Vista Build 5456 wiped my dual boot, family now in therapy

For some time now I have been running windows Vista Beta 2. Since my experiences with IE7 and vista where not so great in terms of stability I decided to upgrade my Vista installation to the newer build 5456 available at Microsoft connect.


 


While the machine was running the upgrade I was not paying much attention and after it finished somewhere late at night I decided to shut down the computer and do the additional discovery of how the upgrade went to a later point in time.


 


But today I got a disturbing telephone call at work from my wife and my son. He wanted to play his favorite game Robots and was not able to continue his game because to him Windows appeared to be gone. My son already got used to the dual boot menu and was able to pick windows XP as his favorite gaming platform, but now came downstairs somewhat disturbed telling my wife daddy had been messing with the computer again.

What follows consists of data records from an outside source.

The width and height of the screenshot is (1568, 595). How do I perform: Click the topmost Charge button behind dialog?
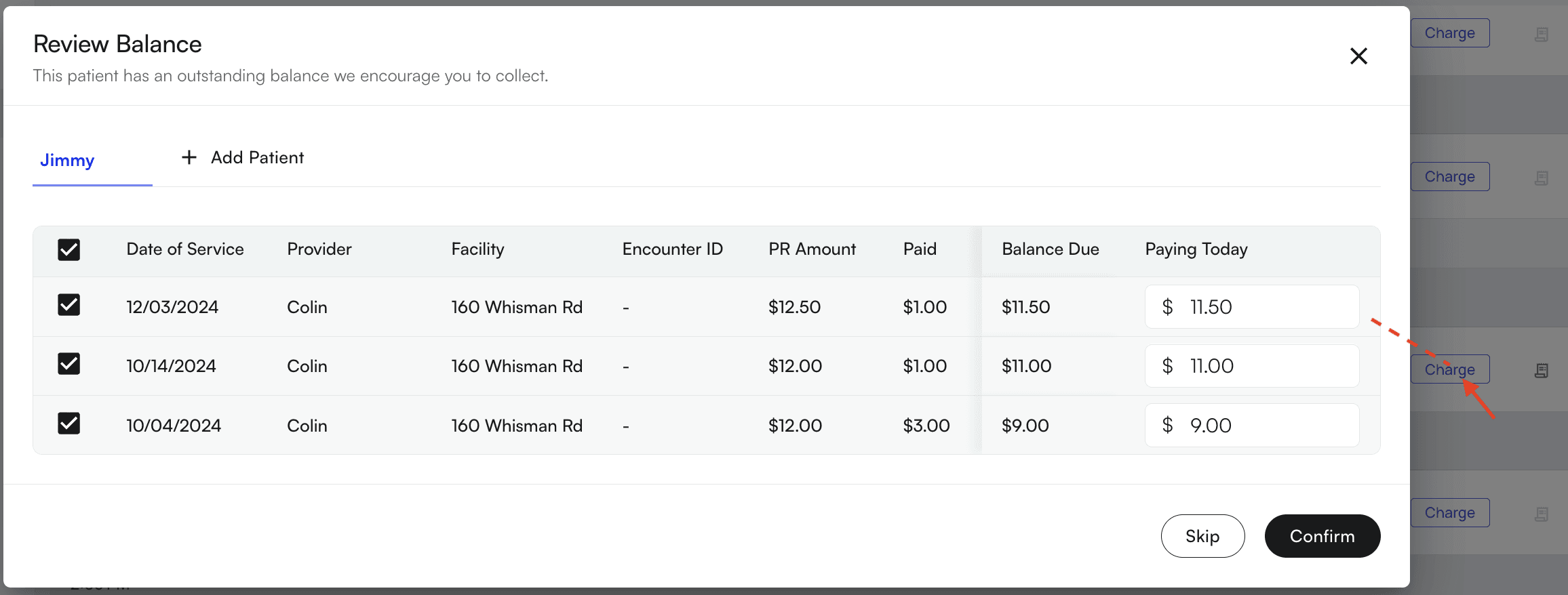pyautogui.click(x=1449, y=33)
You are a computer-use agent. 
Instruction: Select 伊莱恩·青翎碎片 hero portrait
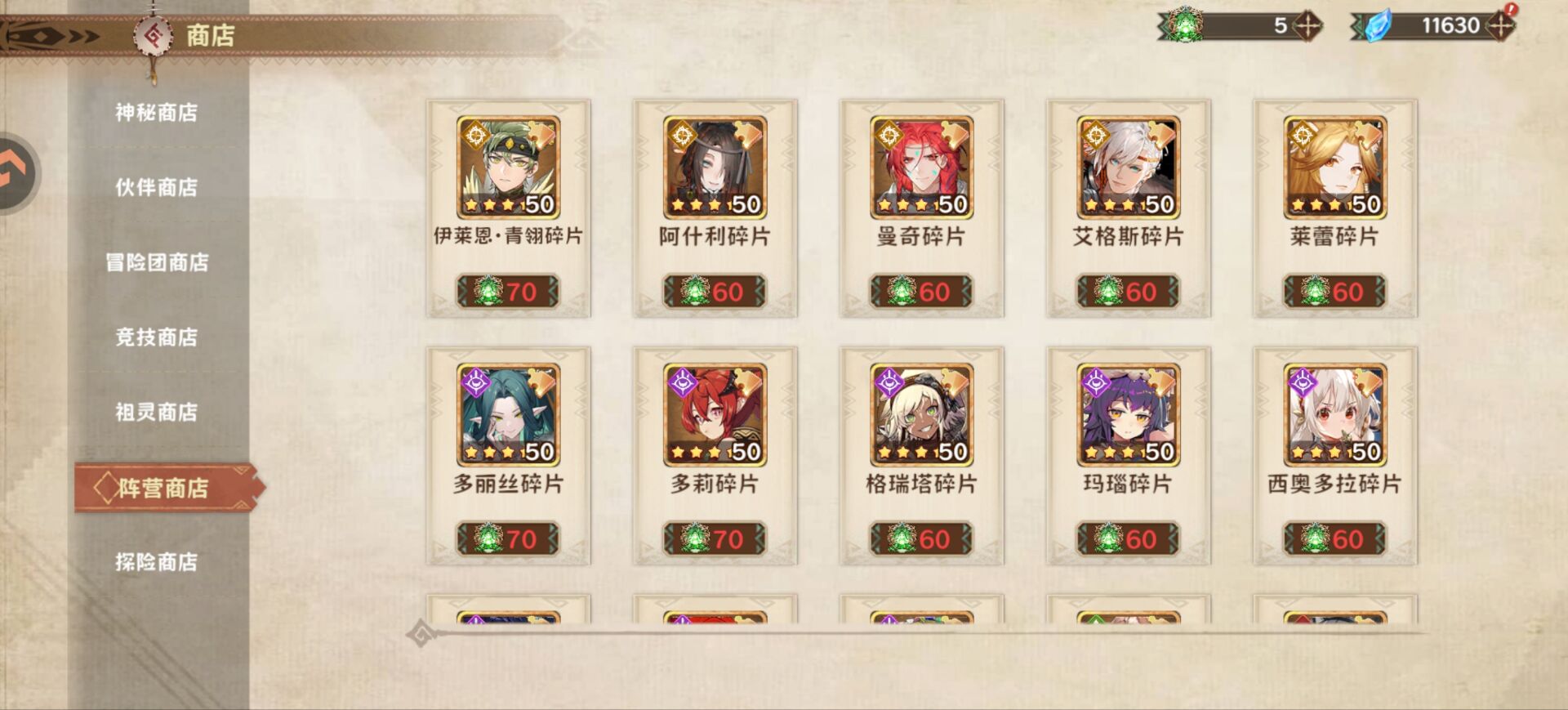click(508, 167)
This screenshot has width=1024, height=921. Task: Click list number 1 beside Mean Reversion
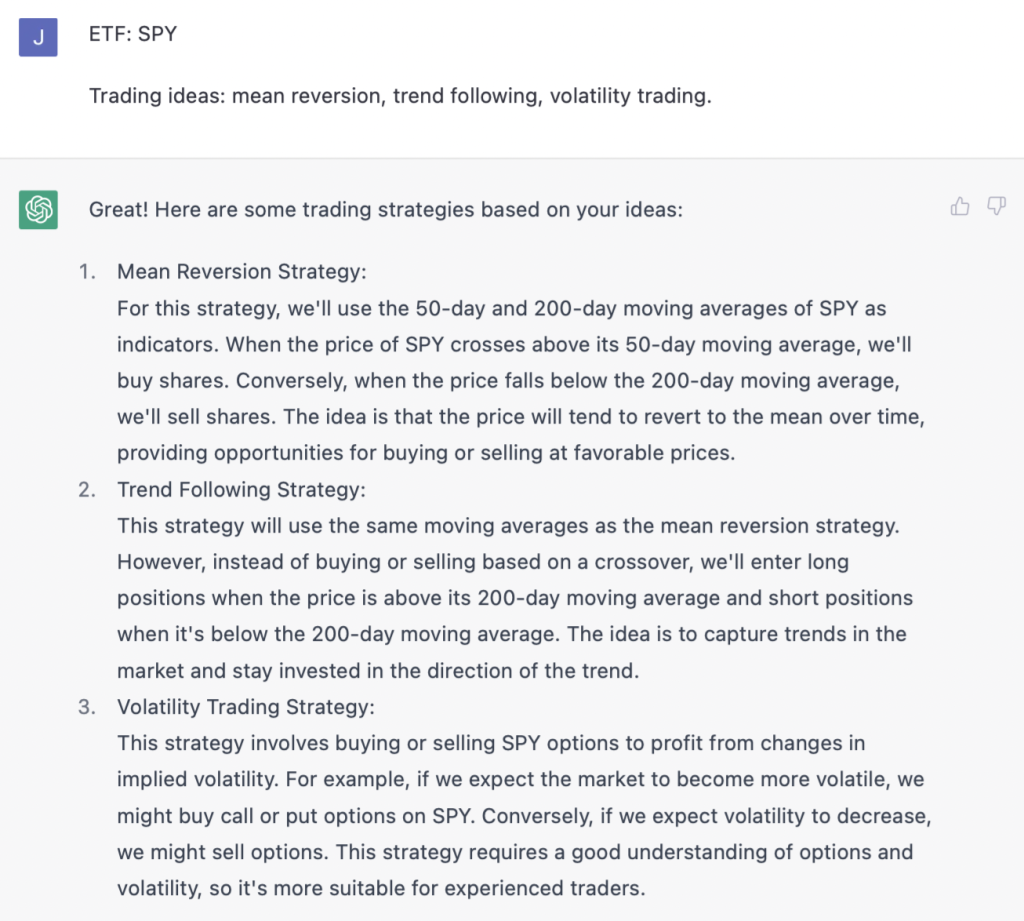click(x=88, y=272)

(Just for you who don’t know, my son is 5 years old and already advices me of Graphic card I need to buy for his games and outperforms my computer skillsJ)


 


Any way, I decided to come home early and rescue the family from this disturbing incident. Assuming they did something wrong of course.


 


So I went upstairs, told my son to reboot the machine and I would show him how to pick windows XP from the dual boot screen. But to my astonishment it was me who messed up the computer with my upgrade. For some reason windows Vista decided I would not need my older version of windows any more and removed the dual boot screen entirely leaving me with no option then to use Vista.


 


It took me some browsing around the internet, but there I found my salvation. I already figured out I would need to work with bcedit.exe to fix the boot, but I found that to be to cumbersome and hoped for something better. I found a tool called VistaBootPRO.exe. This provided me with a user interface on top of bcedit.exe and it helped me define an additional version of windows to boot. After adding the old version of windows to the boot manager again, I was able to select XP at startup. You can find the tool here.


 


I must say it was rather interesting to see how my computer appeared to be disintegrating my family by the fact it did not work anymore. I always assumed they did not use the thing and I was the computer freak around the house. It now gets me worried that I have a computer addicted family. Coping with myself alone was something I could live with, but having my whole family addicted is something I must get used to first. It was a close call, but I managed to keep my family together and my son now thinks I am cool again.


 


We will be going on holiday this week. After I am back I will be writing more on the things I have been up to the past months. You might have noticed the low frequency of my posts, but I have been pretty busy with nice things regarding Visual Studio Team System and Software factories. When I am back I hope I can write some more on the wok that kept me busy the past weeks and show you what I have been doing.